— Exercise set —
- A) According to the notes on M/D/1 vs. nD/D/1 waiting time distributions, which theorem may be applied to approximate the nD/D/1 system with an M/D/1 queue?
- B) Using the notes on M/D/1 vs. nD/D/1 waiting time distributions, explain why the Internet of Things example leads to an nD/D/1 queueing system.
- C) Extend the notes on M/D/1 vs. nD/D/1 waiting time distributions past their final sentence.

— Selected extract —

Chapter 7.3

M/D/1 vs. nD/D/1 GI/GI/1 Waiting Time Distributions

(c) Tobias Hossfeld (Aug 2021)

This script and the figures are part of the following book. The book is to be cited whenever the script is used (copyright CC BY-SA 4.0):
Tran-Gia, P. & Hossfeld, T. (2021). Performance Modeling and Analysis of Communication Networks - A Lecture Note. Würzburg University Press.

On the example of the Internet of Things (IoT), the superposition of periodic traffic from $n$ sensor nodes is investigated yielding an nD/D/1 queueing system. Here, the Palm-Khintchine theorem may be applied to approximate the system with an M/D/1 queue. But the question arises, how large must $n$ be such that the aggregated IoT traffic may be properly (i.e. with negligible bias) approximated by a Poisson process?

— Supplied entries —
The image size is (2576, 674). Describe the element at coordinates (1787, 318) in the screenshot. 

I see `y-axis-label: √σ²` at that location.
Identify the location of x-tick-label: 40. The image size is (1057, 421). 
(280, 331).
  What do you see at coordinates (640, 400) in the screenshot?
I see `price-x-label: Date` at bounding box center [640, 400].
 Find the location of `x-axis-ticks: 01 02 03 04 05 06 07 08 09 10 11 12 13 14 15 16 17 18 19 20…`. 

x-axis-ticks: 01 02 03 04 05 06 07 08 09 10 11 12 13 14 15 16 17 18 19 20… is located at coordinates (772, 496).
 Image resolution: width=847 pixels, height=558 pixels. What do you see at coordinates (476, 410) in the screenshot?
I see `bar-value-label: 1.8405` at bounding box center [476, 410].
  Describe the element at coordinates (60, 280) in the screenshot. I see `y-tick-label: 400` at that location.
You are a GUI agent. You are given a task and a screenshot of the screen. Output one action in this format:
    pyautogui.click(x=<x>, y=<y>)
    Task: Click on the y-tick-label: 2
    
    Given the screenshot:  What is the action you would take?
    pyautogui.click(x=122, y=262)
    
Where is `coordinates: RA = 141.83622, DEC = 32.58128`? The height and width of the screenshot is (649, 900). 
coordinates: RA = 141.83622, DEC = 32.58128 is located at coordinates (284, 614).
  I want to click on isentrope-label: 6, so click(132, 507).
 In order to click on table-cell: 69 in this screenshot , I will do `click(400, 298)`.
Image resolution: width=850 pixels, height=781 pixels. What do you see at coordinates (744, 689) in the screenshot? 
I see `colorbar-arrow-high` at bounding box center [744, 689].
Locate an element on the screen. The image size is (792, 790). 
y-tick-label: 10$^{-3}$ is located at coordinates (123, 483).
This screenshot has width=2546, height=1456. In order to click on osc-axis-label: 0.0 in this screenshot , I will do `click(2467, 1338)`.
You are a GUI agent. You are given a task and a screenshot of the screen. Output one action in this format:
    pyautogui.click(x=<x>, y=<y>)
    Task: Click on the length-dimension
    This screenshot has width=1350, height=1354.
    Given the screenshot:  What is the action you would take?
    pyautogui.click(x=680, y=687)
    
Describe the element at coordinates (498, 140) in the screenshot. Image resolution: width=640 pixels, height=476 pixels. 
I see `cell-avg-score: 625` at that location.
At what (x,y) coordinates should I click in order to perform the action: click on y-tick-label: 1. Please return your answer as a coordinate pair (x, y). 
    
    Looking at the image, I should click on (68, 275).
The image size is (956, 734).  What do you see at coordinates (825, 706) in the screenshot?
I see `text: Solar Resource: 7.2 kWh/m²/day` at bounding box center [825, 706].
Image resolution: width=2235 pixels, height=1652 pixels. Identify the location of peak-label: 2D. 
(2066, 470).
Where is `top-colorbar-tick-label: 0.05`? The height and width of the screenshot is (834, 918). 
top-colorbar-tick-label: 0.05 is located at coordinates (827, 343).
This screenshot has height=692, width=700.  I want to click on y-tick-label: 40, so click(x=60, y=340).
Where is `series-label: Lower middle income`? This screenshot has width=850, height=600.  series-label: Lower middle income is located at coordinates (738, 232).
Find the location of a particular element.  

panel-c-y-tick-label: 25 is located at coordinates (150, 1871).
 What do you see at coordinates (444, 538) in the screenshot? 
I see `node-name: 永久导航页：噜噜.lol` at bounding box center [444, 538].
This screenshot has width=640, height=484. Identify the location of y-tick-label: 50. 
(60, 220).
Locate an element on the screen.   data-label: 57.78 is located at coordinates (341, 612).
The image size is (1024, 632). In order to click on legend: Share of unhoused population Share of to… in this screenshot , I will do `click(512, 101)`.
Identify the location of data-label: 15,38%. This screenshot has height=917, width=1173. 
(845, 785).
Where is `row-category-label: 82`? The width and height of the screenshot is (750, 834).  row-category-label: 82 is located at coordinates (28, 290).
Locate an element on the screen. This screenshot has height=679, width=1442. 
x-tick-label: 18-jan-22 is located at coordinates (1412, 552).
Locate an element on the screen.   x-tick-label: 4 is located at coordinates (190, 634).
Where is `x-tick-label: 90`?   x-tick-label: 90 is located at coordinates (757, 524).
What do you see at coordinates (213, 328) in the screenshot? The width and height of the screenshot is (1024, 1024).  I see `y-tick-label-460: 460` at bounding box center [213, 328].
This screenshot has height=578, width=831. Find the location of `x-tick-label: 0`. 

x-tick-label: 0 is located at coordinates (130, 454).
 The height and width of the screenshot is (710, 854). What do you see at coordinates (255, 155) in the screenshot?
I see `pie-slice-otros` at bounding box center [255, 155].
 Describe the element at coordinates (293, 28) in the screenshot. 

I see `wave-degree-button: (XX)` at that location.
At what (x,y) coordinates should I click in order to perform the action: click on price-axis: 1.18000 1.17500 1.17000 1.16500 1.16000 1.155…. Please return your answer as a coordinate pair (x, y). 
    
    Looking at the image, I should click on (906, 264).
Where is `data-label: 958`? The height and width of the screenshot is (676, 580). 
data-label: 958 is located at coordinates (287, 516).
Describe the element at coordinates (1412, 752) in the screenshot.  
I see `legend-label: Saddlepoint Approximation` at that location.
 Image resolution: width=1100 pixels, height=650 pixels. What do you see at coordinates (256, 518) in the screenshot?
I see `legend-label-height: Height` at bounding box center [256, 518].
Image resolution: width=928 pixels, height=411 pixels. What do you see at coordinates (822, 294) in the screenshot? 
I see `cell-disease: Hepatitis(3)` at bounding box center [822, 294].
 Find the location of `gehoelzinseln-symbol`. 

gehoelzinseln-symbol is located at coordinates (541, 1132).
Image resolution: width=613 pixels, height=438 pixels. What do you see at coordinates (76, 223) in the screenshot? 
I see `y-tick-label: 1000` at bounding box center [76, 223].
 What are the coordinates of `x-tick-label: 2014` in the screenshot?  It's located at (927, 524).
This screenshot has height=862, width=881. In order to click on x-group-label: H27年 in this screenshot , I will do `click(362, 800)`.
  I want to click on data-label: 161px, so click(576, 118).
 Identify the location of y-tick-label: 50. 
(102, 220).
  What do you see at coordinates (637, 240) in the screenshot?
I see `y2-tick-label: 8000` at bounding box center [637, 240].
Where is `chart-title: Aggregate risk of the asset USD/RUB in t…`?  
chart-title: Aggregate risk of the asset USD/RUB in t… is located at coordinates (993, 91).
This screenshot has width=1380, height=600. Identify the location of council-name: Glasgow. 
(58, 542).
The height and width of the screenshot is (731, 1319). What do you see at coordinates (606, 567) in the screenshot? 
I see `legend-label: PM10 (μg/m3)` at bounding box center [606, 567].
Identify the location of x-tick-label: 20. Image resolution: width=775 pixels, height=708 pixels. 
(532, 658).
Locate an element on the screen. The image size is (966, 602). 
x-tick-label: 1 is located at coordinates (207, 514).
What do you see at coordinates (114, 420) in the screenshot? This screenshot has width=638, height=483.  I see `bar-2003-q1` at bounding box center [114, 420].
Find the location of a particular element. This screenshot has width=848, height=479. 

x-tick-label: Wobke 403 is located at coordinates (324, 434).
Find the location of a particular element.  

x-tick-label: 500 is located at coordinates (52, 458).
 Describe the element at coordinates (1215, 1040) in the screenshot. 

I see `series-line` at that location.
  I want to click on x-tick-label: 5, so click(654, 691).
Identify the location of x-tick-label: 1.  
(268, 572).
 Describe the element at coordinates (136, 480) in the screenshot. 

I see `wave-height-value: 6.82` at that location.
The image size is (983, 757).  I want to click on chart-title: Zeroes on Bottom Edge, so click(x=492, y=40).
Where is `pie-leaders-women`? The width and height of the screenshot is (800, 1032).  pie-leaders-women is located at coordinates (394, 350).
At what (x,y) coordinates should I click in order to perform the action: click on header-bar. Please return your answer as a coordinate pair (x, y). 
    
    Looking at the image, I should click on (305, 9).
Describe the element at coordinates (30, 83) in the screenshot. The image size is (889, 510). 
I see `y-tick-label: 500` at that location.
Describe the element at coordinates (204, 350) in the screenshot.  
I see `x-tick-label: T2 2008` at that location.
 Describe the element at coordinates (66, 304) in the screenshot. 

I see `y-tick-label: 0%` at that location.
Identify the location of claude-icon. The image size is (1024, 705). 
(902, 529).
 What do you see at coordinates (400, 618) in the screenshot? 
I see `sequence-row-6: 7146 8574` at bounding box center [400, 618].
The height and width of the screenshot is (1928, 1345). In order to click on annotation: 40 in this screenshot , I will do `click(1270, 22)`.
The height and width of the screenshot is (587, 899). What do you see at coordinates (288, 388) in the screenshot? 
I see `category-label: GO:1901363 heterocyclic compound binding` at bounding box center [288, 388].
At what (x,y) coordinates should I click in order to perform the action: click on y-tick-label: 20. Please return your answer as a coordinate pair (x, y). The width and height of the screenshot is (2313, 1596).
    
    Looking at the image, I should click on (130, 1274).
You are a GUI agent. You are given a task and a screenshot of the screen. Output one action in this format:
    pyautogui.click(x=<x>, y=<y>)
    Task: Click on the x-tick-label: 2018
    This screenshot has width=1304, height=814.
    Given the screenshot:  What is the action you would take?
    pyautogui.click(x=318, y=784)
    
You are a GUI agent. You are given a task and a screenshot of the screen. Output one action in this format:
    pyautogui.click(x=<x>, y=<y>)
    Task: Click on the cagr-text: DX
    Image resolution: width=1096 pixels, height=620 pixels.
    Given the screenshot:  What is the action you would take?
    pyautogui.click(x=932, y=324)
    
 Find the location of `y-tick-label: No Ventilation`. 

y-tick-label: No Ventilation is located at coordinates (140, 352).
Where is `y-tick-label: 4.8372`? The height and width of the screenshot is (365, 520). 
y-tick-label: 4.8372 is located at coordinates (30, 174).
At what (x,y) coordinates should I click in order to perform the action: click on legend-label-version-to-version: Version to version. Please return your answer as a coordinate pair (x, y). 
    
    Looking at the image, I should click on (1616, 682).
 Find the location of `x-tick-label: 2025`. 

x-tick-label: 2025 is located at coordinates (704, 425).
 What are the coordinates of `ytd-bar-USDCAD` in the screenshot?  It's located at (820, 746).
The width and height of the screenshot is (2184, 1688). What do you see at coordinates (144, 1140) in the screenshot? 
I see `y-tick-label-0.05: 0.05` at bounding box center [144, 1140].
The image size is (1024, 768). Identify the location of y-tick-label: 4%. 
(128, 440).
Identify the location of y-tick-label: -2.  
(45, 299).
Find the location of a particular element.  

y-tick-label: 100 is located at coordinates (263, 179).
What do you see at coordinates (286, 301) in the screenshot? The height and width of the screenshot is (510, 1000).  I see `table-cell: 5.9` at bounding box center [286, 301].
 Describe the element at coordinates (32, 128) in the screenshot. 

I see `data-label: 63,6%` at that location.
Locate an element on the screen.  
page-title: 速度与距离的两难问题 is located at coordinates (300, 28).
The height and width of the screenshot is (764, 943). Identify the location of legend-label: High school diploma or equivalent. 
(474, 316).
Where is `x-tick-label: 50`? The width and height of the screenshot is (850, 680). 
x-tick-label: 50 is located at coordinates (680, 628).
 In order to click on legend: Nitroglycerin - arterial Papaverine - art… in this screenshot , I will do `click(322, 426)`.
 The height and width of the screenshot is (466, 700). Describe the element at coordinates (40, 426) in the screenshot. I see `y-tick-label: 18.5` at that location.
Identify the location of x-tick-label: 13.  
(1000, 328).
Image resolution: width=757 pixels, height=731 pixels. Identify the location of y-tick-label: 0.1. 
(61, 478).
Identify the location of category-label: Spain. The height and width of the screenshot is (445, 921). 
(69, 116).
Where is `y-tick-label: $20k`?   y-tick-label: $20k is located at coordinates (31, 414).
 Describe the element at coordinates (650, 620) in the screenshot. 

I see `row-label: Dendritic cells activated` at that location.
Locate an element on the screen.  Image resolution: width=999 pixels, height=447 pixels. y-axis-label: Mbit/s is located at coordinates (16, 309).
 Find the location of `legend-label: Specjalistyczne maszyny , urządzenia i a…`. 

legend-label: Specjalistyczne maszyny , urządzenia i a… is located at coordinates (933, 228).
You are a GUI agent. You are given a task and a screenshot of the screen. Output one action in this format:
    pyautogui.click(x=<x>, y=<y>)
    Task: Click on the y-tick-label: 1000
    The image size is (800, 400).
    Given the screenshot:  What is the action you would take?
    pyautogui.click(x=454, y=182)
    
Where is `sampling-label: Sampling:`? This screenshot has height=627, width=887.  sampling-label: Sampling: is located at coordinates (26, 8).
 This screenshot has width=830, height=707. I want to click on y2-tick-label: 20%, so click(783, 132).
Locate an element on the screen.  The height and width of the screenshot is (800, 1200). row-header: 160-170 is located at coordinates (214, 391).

— Expected results —
- A) The Palm-Khintchine theorem.

- B) In the example, periodic traffic from n sensor nodes is superposed. Investigating that combined periodic traffic yields an nD/D/1 queueing system.

- C)
In other wors: when $n$ is large enough a Poisson process (M/D/1) can be used instead of the aggregated periodic traffic (nD/D/1). This approximation is used for dimensioning an IoT load balancer which is the first point of the IoT cloud architecture where the individual traffic flows become aggregated. Such a load balancer is required to distribute the workload across the back-end servers. The difference of the waiting time distributions for the nD/D/1 and the approximating M/D/1 system are quantified.

System Description

Consider periodic traffic from $n$ asynchronous IoT sensors sending every time $\Delta t$. The processing times $B$ of the load balancer are constant, e.g. for computing hashes of the incoming packets. The deterministic service times have the following Laplace transform.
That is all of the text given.